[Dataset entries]
┄┄┄┄┄┄┄┄┄┄┄┄┄┄┄┄┄┄┄┄

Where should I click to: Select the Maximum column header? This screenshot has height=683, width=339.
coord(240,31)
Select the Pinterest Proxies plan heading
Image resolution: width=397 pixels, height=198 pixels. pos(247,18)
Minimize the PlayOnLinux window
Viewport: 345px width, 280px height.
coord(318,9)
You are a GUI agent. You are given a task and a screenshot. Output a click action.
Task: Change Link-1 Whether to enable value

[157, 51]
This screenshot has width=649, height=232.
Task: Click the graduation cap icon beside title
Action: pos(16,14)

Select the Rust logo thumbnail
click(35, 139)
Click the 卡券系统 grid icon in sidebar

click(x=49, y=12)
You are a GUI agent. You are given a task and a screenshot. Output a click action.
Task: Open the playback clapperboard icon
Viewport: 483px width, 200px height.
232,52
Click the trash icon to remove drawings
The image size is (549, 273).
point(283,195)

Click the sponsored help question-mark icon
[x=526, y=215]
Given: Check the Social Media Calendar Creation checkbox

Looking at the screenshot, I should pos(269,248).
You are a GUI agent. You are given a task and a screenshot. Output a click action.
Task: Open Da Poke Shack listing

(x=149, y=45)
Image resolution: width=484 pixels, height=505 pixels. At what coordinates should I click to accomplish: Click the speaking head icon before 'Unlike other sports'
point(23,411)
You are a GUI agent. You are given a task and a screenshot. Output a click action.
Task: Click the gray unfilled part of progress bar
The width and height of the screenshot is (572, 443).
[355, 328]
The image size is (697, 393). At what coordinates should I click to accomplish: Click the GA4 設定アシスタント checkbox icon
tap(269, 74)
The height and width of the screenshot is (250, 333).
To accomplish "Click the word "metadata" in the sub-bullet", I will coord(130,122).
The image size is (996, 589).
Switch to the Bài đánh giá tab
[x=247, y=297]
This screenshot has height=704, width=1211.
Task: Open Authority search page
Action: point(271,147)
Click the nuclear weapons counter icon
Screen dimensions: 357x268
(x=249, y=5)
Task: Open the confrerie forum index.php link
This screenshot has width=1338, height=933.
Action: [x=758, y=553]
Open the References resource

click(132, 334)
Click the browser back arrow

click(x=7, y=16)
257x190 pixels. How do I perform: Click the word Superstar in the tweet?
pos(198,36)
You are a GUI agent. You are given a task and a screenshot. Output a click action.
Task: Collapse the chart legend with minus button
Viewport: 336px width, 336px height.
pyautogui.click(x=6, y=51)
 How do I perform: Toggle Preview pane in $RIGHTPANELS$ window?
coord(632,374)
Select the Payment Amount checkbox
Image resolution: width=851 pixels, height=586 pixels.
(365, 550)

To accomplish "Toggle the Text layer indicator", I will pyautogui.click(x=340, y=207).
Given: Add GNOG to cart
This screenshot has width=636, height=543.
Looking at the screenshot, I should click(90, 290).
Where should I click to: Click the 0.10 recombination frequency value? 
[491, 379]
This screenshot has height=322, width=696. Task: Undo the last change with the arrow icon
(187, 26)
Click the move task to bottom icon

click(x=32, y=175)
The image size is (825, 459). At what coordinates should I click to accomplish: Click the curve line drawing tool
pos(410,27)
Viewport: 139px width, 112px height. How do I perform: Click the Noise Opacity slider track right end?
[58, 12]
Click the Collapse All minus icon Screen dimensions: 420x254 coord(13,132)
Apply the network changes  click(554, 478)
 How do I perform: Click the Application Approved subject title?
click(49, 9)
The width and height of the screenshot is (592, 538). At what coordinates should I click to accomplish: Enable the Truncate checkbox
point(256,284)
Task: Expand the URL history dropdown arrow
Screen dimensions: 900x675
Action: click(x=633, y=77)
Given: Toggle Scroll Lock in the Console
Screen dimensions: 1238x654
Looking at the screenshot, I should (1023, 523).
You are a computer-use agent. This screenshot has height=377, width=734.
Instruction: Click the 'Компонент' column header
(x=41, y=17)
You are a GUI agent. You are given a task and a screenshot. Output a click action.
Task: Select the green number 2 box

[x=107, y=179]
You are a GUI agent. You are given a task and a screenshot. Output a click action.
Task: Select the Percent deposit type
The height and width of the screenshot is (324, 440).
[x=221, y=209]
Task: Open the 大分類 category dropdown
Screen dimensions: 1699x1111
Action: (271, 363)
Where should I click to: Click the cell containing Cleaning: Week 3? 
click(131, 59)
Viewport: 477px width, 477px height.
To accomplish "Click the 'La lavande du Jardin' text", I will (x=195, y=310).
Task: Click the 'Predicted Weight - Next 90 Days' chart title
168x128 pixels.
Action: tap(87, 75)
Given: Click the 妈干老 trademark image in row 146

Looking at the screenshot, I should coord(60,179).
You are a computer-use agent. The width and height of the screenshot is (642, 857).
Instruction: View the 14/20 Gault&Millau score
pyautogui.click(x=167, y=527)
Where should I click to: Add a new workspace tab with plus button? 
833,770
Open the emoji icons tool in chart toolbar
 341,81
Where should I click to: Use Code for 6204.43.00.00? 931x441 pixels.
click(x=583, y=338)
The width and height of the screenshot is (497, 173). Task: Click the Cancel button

┄┄┄┄┄┄┄┄┄┄┄┄┄┄┄┄┄┄┄┄

§ What is expected:
Scanning the data above, copy out every line where "Collapse" is found.

§ Task solution:
Task: Collapse the chart legend with minus button
Click the Collapse All minus icon Screen dimensions: 420x254 coord(13,132)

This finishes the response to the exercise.